Effects Of Alloying Elements On α-Fe(100)/Cr(100) Interface

The α-Fe(100)/Cr(100) interface has an important effect on the precipitation of the Cr-rich phase in ferritic stainless steel, and alloying elements affect the stability of the α-Fe(100)/Cr(100) interface. However, it is difficult to clearly understand the effect of alloying elements on the α-Fe(100)/Cr(100) interface behavior experimentally. Therefore, the first-principles calculation is employed to address this problem in this paper.

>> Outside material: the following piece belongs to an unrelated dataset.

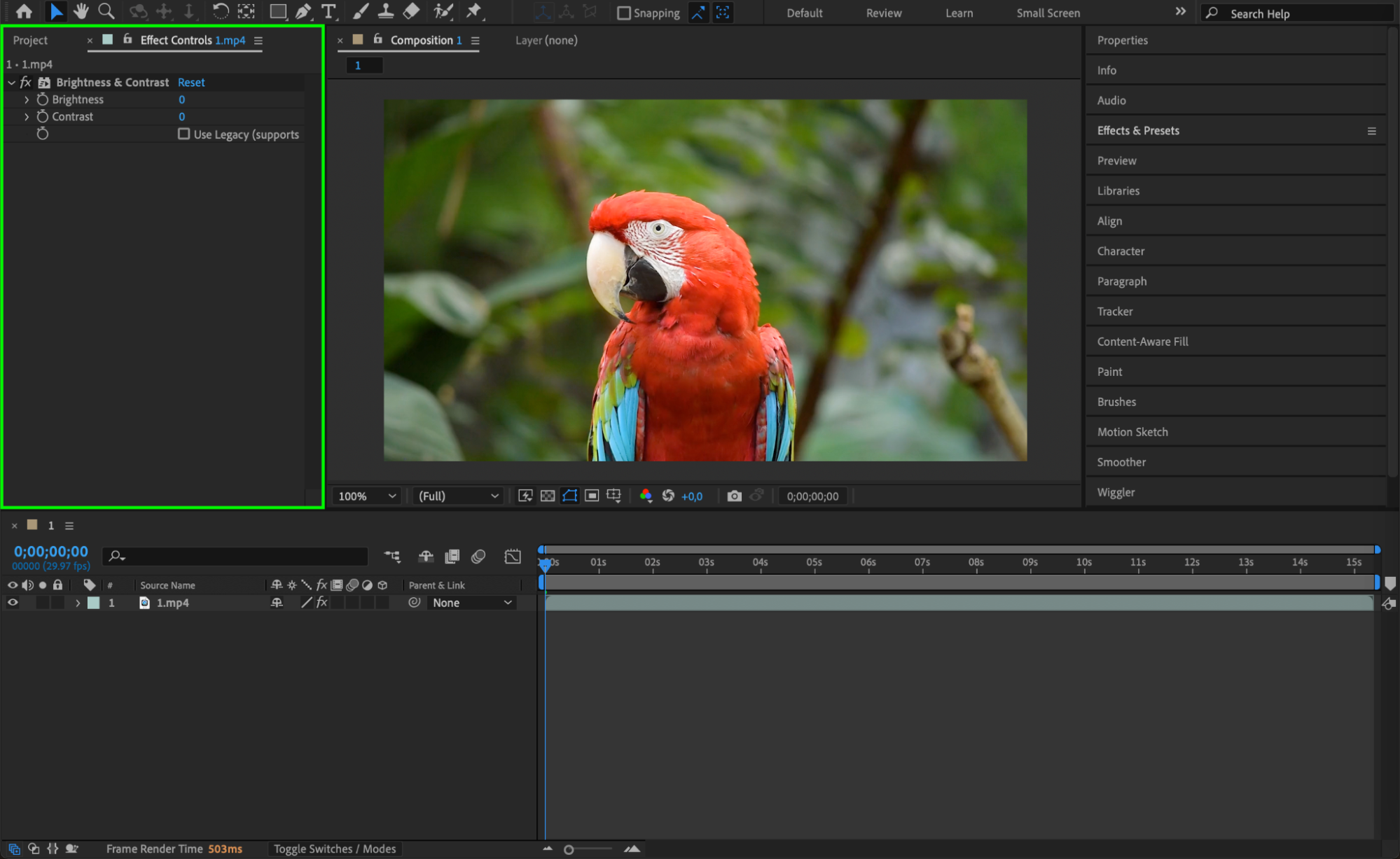This screenshot has width=1400, height=859.
Task: Open the Review workspace
Action: click(x=883, y=13)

First of all, the segregation behaviors of alloy elements (Mo, Nb, and Si) on the α-Fe(100)/Cr(100) interface were systematically investigated. And then, the effects of these alloying elements on the property of the α-Fe(100)/Cr(100) interface were studied. Based on the density functional theory, the work of adhesion (Wad), interfacial energy (γint), doping energy (Ef), and electronic properties of the α-Fe(100)/Cr(100) interface were analyzed. The results show that the body-centered α-Fe(100)/Cr(100) interface is constructed by using seven layers of α-Fe(100) and Cr(100) surface models. The Wad is 6.115 J.m−2, and the γint is −0.12 J.m −2. The doping atoms tend to segregate on the surface of α-Fe(100). When the Si atom doped in the interface, the Wad increases, and the γint reduces. The doping of the Si strengthens the bonding strength of the interface and promotes the nucleation of the Cr-rich phase. While the addition of Mo and Nb atoms decreases the Wad of α-Fe(100)/Cr(100) interface, increases the γint. The bonding strength of the interface is weakened and the nucleation of the Cr phase is inhibited. Based on this result, it is clearer to understand the effect of Mo, Nb, and Si atoms on the precipitation of the Cr-rich phase in ferritic stainless steel.